Bilindiği üzere V. Türkiye Sektörel Ekonomi Şurası’nda, TOBB bünyesinde bulunan 60 sektör meclisi, Başbakan Yardımcısı Ali Babacan, Sanayi ve Ticaret Bakanı Nihat Ergün ve Devlet Planlamadan Sorumlu Devlet Bakanı Cevdet Yılmaz’ın katılımıyla “beş konu beş başlık ve çözüm önerisi ile çözüm merkezlerini” içeren bir toplantı yapıldığını söyleyen Yorgancılar, kamu ile özel sektör diyaloğu iyi çalıştığı zaman çözümlerin daha çabuk ortaya çıktığını zira, Babacan’ın toplantıda iki sektörde ortaya çıkan sıkıntıyı anlar anlamaz ocak ayında hemen bunlarla ilgili toplantı yapılması talimatı verdiğini belirtti.
Yorgancılar, 2009’un son çeyreği dahil olmak üzere geçmişe dönüp bakıldığında Türkiye’nin son 4 çeyrektir çift rakamlı büyümeyi yakaladığını, bunun sanayicilerin gerçekleştirdiği yatırım ve üreterek büyümenin sayesinde olduğunu ifade etti. Ancak sanayiciler olarak girdi maliyetlerinin yüksekliği ve buna paralel olarak rekabet şanslarının çok zor olduğunu her fırsatta dile getirdiklerini, özellikle Türkiye’de 1.9 Euro civarında olan akaryakıt fiyatının içinde yaklaşık %66.8’lik vergi bulunduğunu vurguladı.

 

Sanayi üretim endeksi 2010 Ekim ayında bir önceki yılın aynı ayına göre değerlendirildiğinde; takvim ve mevsim etkisinden arındırılmamış endekse göre yaklaşık %9.5 civarında artarak 128.9’a, takvim etkisinden arındırılmış endekse göre %12.8 artarak %128.9’a, takvim ve mevsim etkisinden arındırılmış endekse göre %14.0 artarak 121.7’ye yani yaklaşık 122’ye yükseldiği söyledi. Yorgancılar, imalat sanayindeki artış oranlarının ortalama artışın üstünde olmasının oldukça sevindirici bir gelişme olduğunu, sanayi üretiminde yakalanan istikrarın, ticaret, ulaştırma, hizmet sektörlerine de olumlu bir şekilde yansıyarak, milli gelir rakamının büyümesine etki ettiğini belirtti. İsveç’ten sonra Avrupa’da büyüme trendini yakalayan ülke konumunda bulunduğumuzu, yatırım harcamalarımız %31,3 oranında artarken, yatırım harcamaları içindeki kamu sektörü yatırımlarının %17,9, özel sektör yatırımlarının %34,4 arttığını ifade ile eğer seçim ekonomisi içine girmeyip büyüme trendini yukarı doğru taşıyabilirsek bugün %11.5 civarında olan işsizlik oranlarının otomatik olarak kriz öncesindeki %9 gibi tek haneli rakamlara düşeceğini vurguladı.



 

Yorgancılar, sıcak para girişinin hacminden ve cari açıktan tedirgin olan Merkez Bankası’nın almış olduğu kararları aynen desteklediklerini, çünkü 2008 yılında cari açığın finansmanının, % 56’sının, 2010 yılında da % 82’sinin sıcak para ile karşılandığı bir ortamda ülkemiz için geleceğin ne kadar karanlık ve riskli olduğunun başka türlü anlatılamayacağını dile getirdi.

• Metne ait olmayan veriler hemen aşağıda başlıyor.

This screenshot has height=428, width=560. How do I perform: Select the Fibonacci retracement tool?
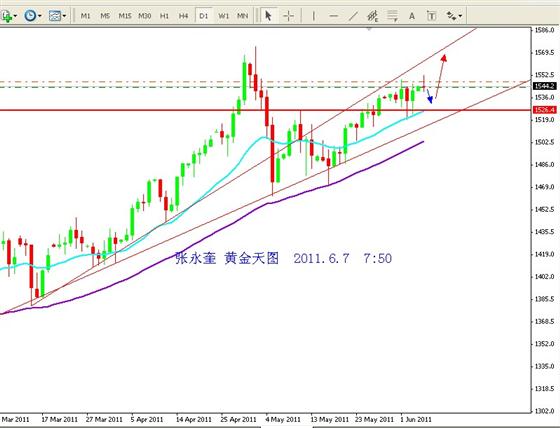coord(392,16)
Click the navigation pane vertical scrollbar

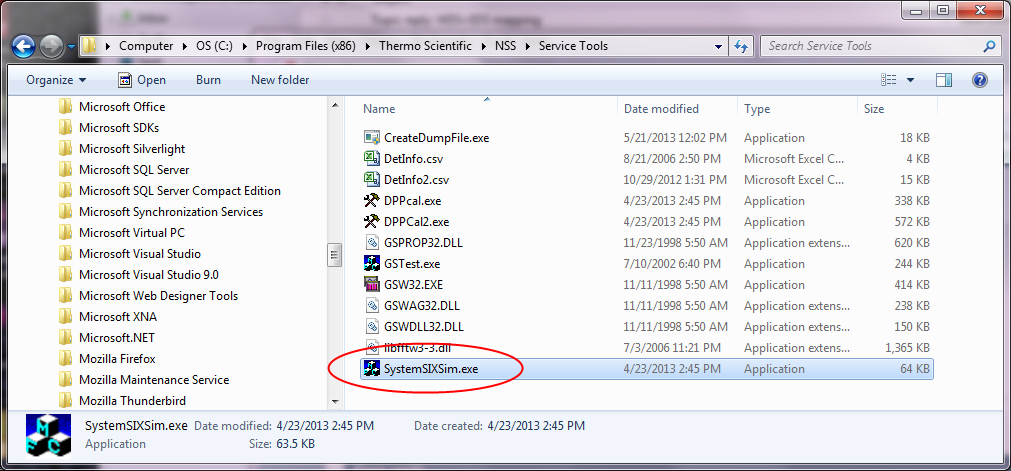pyautogui.click(x=335, y=255)
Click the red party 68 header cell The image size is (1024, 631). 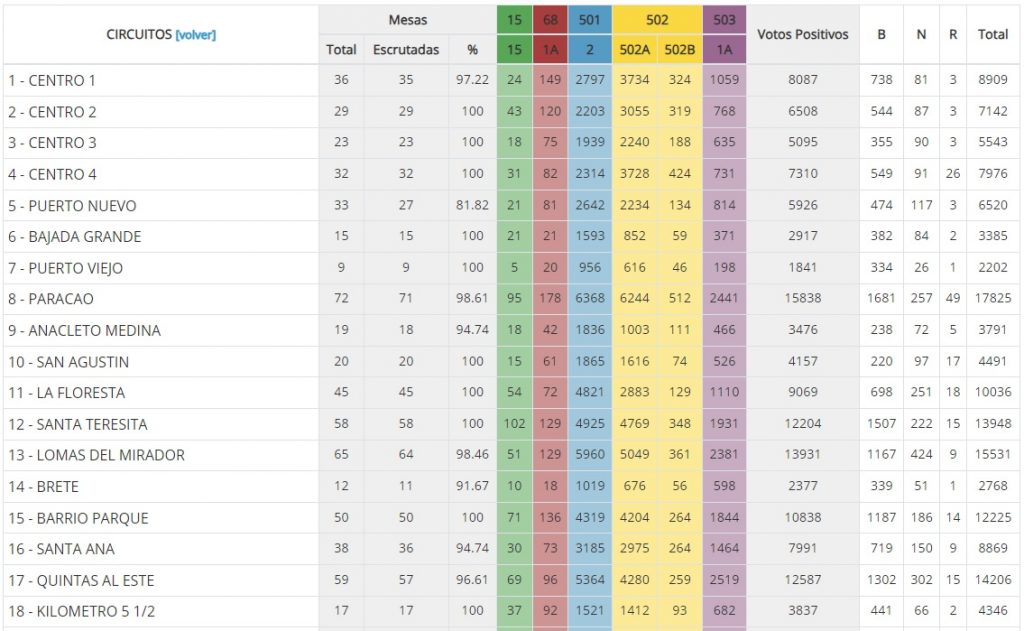pyautogui.click(x=550, y=19)
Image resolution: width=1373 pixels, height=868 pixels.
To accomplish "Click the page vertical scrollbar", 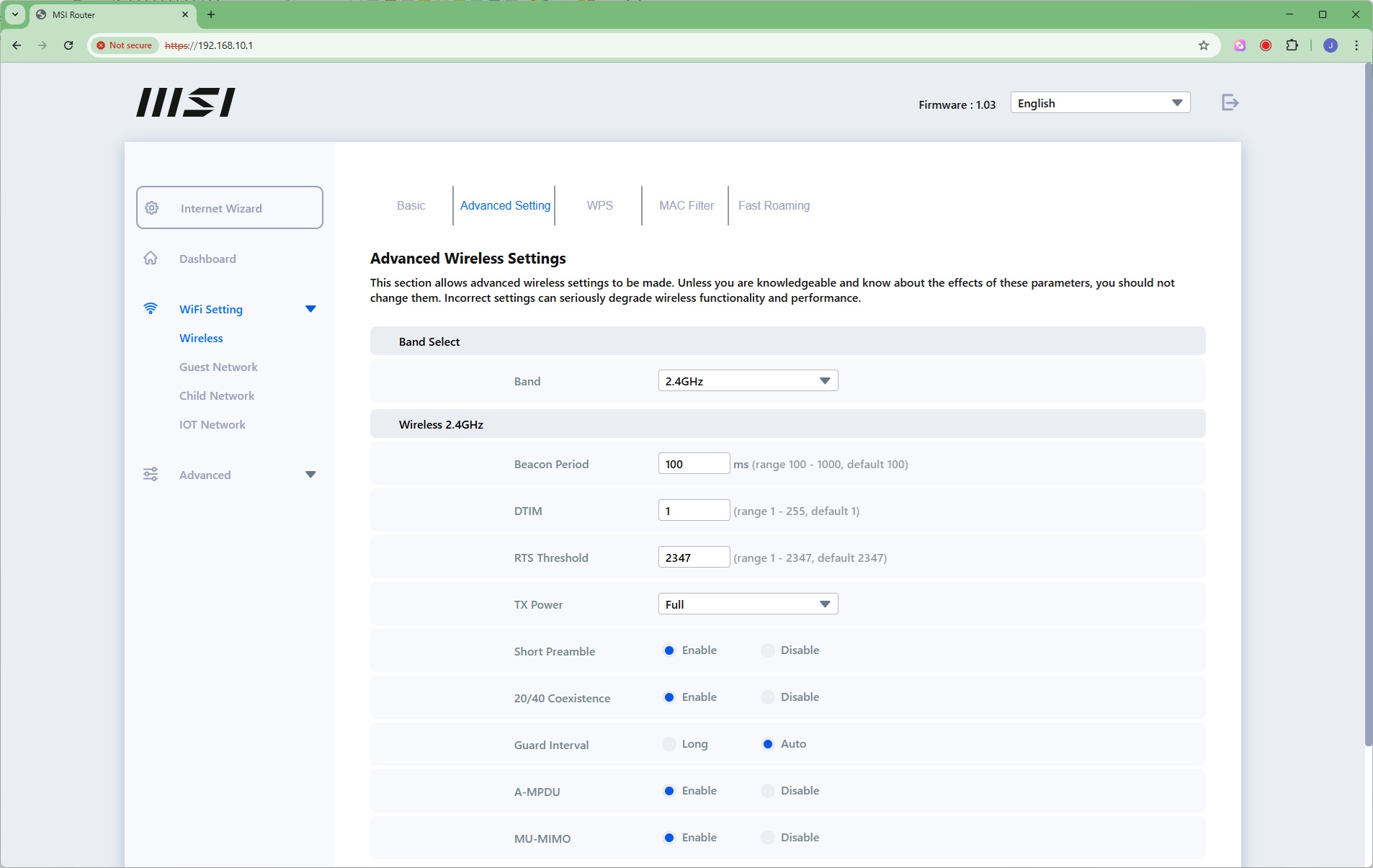I will pyautogui.click(x=1368, y=403).
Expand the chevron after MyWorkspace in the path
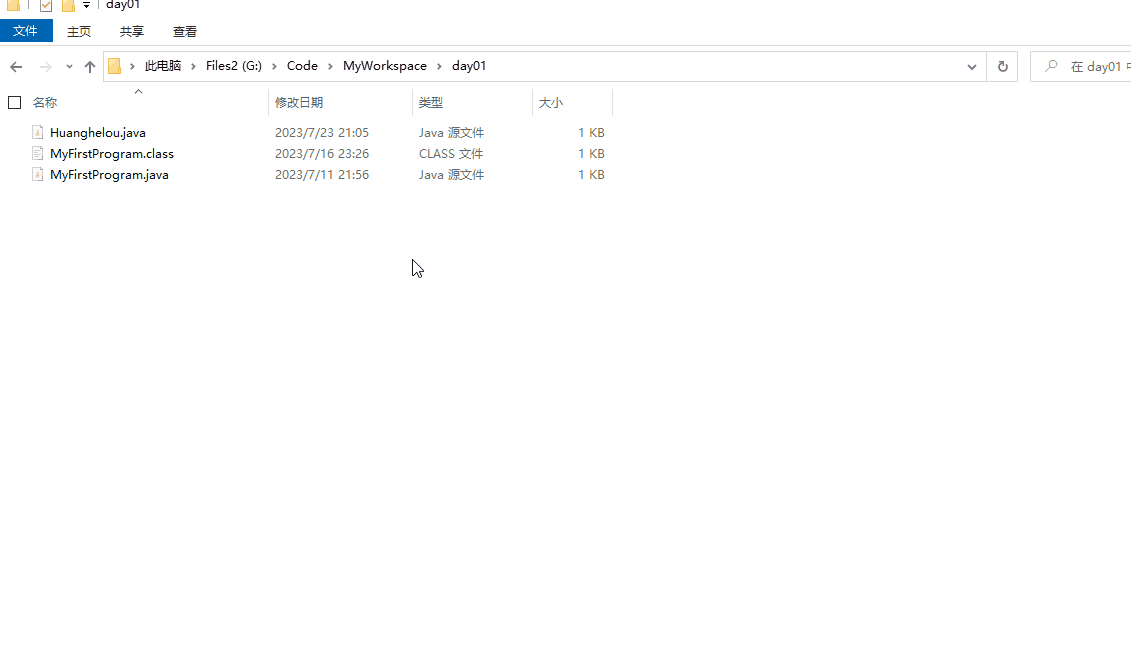 (439, 67)
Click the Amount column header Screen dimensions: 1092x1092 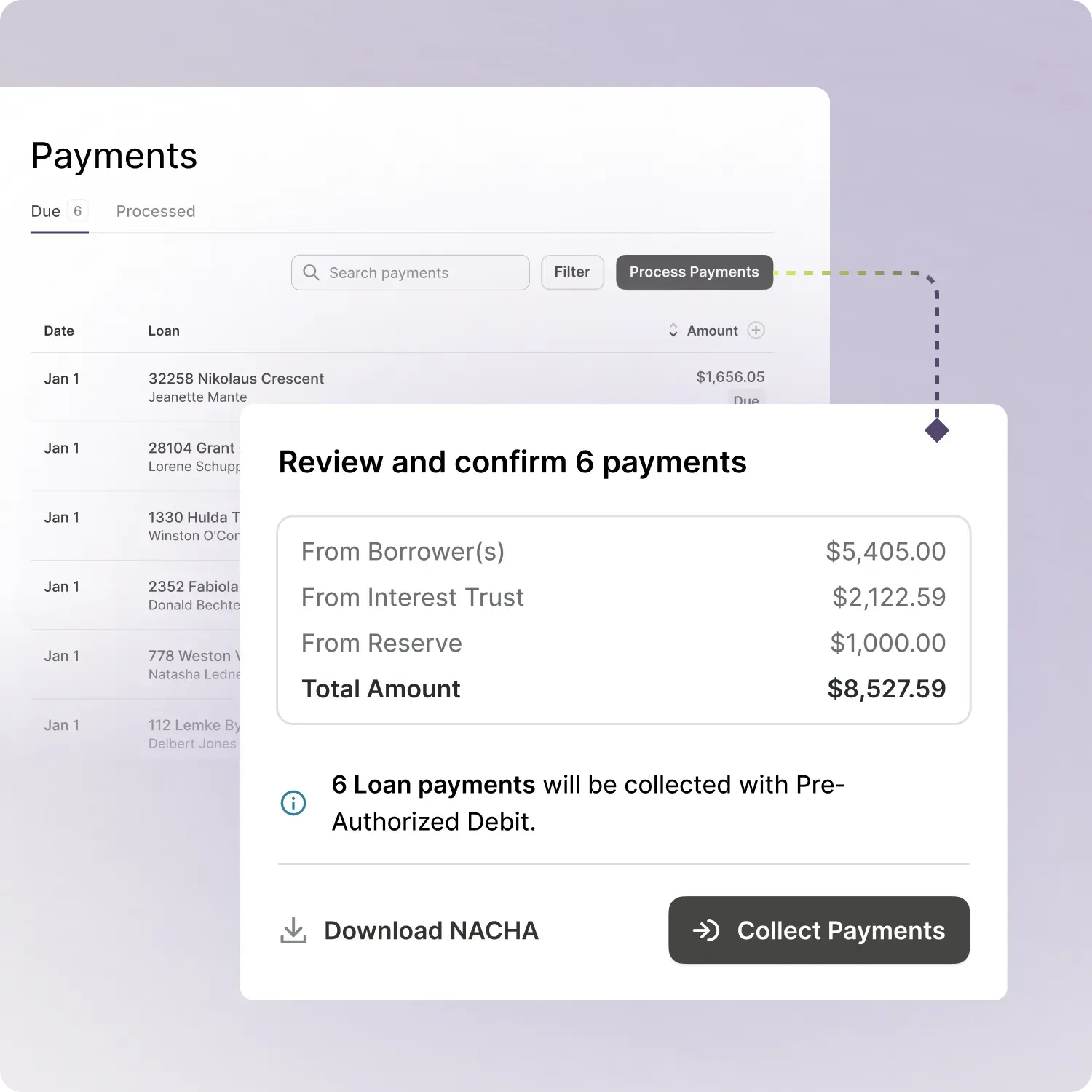712,331
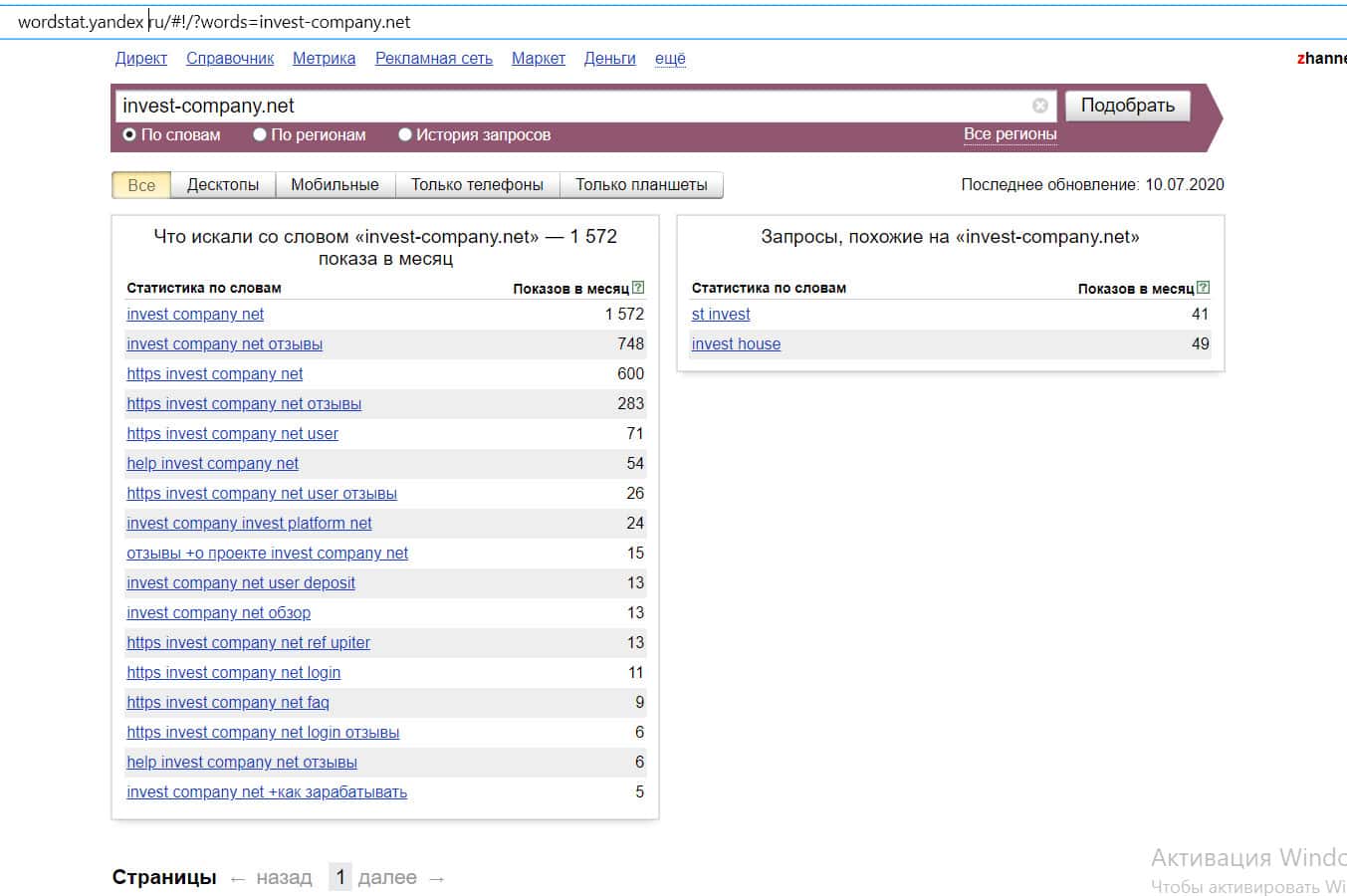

Türkiye’nin ihracatındaki ilk 10 ürünü çıkardıklarında, Hindistan’ın ithalatındaki ilk 10 ürün ile örtüştüğünü gördüklerini, 6 ortak sektör bulunduğunu, İzmir’in ihracatı ile Hindistan’ın ithalat ürünleri arasında ise 4 ortak sektör bulunduğunu, Hindistan’ın Türkiye ihracatında 44. sırada, İzmir ihracatında 31. sırada yer aldığını söyleyen Yorgancılar, 6 ortak sektörün ticaret hacmine bakıldığında; Türkiye ihracatının 35 milyar dolar, Hindistan ithalatının ise 203 milyon dolar olduğunu gördüklerini, yani Türkiye’nin güçlü olduğu 6 sektörün karşılığında Hindistan pazarında 200 milyar dolarlık satın alma yapılabilecek hacim olduğunu, örtüşen 10 sektörün 6 tanesinin buna uyduğunu vurguladı.
Oda üyelerince yanıtlanan “2010 yılı ile ilgili ekonomik gerçekleşmeler, 2011 yılı beklentilerine ilişkin anketi“ değerlendirdiklerinde; sanayicinin 2011 yılında daha olumlu beklentilere sahip olduğu, ihracat rakamlarında yaşanan artışın daha da artacağının beklendiği, personel alımlarında %23’lük artış yaşandığı sonuçlarının çıktığını dile getiren Yorgancılar, kendisinin de ifade ettiği üzere sanayicilerin de cari açığı tehlike olarak gördüğünü belirtti.
Yorgancılar, aynı anketteki “sağlanan büyüme konusundaki görüşlere” bakıldığında; %36’lık kısmın büyümenin yatırım ve üretim sonucu gerçekleştiğini düşünürken, %64’lük kısmın bu görüşü taşımadığını söyledi. “Önümüzdeki yıllarda aynı büyüme oranını yakalamamız mümkün mü” sorusuna %46’lık kısmın evet derken, %54’lük kısmın hayır dediğini, ayrıca üyelerimizden; üretim olmayan büyümenin büyüme olmadığı, para piyasalarının büyüdüğü, doğrudan yabancı yatırımcı olmadan aynı büyüme oranının yakalanamayacağı görüşlerinin de geldiğini dile getirdi.
Sanayicilerimiz tarafından “2011 yılında hükümetimizden beklentiler-destekler” konusuna; üretime ve üreticiye destek verilmesi, yatırımların önünün açılması, sanayiciye uzun vadeli destek kredileri sağlanması, orta ölçekli işletmelere kalkınma, teknoloji, dış pazar desteği sağlanması, enerji, hayvancılık, tarım ve su ile ilgili yatırımların teşvik edilmesi, istihdamı arttırıcı, sektörel yeni teşvik yasası çıkarılması yönünde yanıt verildiğini söyledi.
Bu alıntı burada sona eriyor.